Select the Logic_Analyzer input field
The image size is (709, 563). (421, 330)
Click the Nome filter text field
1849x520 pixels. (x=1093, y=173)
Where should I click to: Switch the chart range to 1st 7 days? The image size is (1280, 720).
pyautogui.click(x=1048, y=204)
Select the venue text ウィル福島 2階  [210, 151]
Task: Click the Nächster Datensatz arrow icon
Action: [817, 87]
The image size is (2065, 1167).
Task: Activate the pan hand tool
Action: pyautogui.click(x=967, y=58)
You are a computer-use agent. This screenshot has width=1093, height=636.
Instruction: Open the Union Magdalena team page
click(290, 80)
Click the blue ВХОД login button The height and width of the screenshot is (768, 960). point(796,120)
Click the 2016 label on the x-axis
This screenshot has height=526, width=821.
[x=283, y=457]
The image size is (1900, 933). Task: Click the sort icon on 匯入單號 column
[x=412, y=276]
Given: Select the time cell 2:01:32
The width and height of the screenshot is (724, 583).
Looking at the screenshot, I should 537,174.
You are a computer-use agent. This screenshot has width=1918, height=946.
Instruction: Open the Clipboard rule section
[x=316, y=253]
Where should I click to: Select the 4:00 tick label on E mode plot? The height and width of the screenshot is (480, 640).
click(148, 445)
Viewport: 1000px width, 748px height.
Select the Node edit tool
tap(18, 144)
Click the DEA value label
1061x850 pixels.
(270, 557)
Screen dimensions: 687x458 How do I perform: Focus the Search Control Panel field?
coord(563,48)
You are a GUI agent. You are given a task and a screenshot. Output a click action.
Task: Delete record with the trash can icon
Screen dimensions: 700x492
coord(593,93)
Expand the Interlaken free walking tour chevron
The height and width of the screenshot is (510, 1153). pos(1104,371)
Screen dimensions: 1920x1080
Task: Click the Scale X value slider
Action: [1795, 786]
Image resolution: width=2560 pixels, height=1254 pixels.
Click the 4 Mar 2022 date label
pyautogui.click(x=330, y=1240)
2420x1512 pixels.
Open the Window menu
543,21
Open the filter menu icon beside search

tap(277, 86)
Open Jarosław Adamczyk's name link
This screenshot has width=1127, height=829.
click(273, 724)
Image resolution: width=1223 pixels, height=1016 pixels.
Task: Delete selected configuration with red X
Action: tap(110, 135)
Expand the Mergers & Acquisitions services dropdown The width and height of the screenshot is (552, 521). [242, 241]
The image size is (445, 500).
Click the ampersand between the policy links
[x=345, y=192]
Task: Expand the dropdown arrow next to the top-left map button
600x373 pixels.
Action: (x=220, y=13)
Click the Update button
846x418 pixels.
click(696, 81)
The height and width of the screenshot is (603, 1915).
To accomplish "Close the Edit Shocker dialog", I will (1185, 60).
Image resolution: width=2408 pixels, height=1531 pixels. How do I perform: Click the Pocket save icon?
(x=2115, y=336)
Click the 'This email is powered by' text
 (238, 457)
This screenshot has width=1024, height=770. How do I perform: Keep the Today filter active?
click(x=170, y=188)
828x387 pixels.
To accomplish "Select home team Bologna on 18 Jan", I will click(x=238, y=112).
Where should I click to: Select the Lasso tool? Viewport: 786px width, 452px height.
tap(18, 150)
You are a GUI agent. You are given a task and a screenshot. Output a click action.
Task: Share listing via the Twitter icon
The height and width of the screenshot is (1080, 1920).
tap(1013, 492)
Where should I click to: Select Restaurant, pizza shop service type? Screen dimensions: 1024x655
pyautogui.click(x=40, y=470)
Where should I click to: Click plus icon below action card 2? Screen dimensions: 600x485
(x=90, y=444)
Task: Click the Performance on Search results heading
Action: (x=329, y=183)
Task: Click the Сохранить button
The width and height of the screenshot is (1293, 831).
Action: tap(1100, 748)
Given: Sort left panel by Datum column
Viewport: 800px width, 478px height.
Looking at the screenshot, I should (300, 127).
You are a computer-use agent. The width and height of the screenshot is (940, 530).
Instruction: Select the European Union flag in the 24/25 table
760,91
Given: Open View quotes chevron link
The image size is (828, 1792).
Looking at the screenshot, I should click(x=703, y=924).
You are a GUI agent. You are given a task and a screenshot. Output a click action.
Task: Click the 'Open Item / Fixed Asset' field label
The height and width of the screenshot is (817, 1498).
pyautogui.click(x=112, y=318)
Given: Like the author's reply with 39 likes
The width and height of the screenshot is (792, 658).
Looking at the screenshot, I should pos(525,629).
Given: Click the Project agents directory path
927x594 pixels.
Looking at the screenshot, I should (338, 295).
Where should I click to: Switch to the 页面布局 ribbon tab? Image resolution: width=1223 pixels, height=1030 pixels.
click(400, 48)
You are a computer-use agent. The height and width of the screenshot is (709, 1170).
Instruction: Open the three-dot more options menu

○ ○ ○ ○ ○ ○ ○

■ INSTRUÇÕES DO EXERCÍCIO ■
Por favor, localize nos registros acima todas as linhas que contêm a palavra "left" e copie cada uma delas. Maiúsculas e minúsculas fazem diferença.

■ RESULTADO COMPLETO ■
Task: Expand the dropdown arrow next to the top-left map button
Given: Sort left panel by Datum column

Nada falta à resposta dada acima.